If Faro does not have a daughter, her mitochondrial DNA will perish with her and the chain will be broken. It is already getting late in the biological day. She is in her thirties, and the hours hasten. Does Sebastian’s DNA call to her? Is it trying to intertwine its helix with hers? What can it be that he wants of her? He does not seem to want to marry her or even to live with her. He does not want to make an honest woman of her, but he seems to expect her to spend her energy making some kind of an honest or at least a viable man of him. Nothing like a marriage has taken place, and yet, at times, thinking of Seb, Faro feels like a drearily married woman, committed to making do and making the best of a bad lot.
The thought of having a baby with Seb is repulsive to her. His DNA is cold and unperpetuating. And yet he clings and clambers up her as she turns towards the light.

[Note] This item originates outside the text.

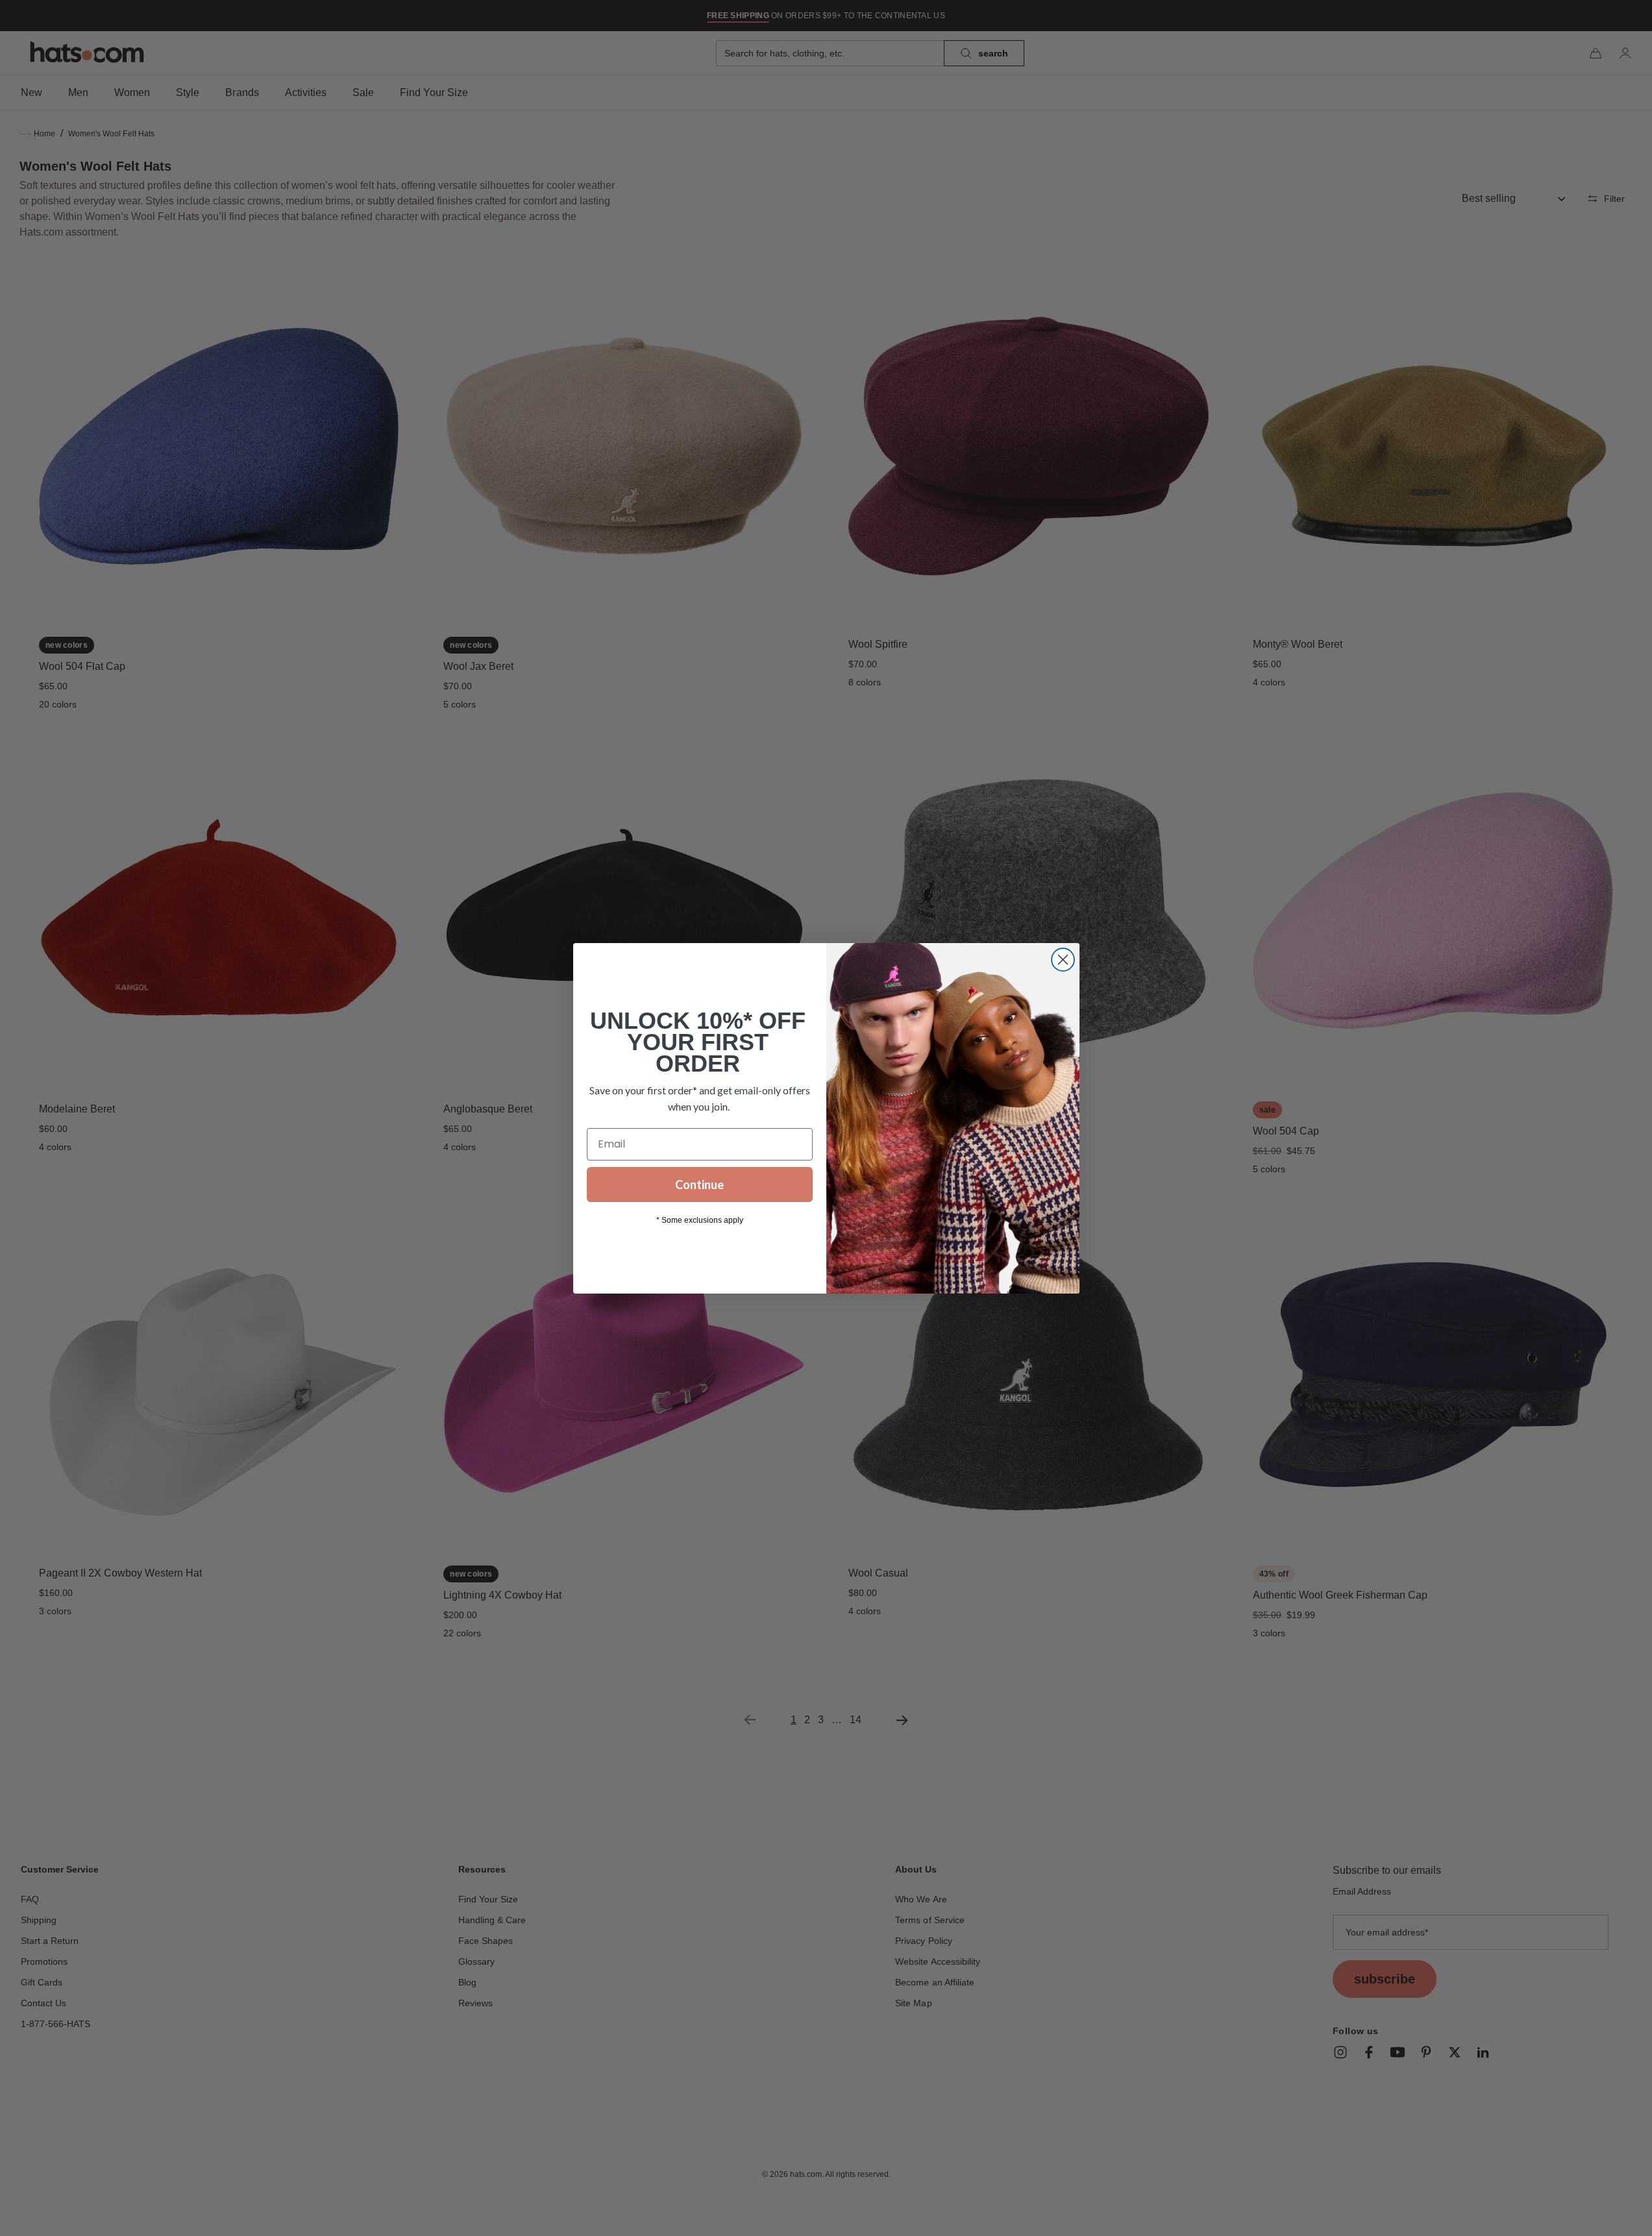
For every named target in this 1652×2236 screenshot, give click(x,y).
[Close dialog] (1063, 959)
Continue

Sebastian Jones is the son of a defrocked clergyman. ‘Defrocked’ is perhaps too strong a word for the once reverend Jones, but it is the punitive epithet that Sebastian himself favours. Sebastian’s father had been seduced by one of his middle-aged widowed parishioners and the resulting scandal had enforced his retirement from his pastoral duties. Sebastian affects to find this story bitterly entertaining and can be witty in the telling of it, but anyone can see that he has been damaged by it. Seb has long been an unbeliever—he can hardly recall the distant tracts of his hymn-singing childhood—but he does not like the treachery implicit in his father’s behaviour nor the mockery that it has elicited in the press. The once reverend Jones had betrayed his wife and his God and his Redeemer for the bosomy twelve-stone henna-haired manageress of a dry-cleaning shop in a small town in Somerset. He had forsaken Mrs Jones and his flock for the plump settee and then for the double bed of a woman with dark red talons of nails with which she had rattled tunes upon the till as he collected his clerical garb. The episode was more ridiculous than heroic. It had turned Sebastian and his brothers very queer.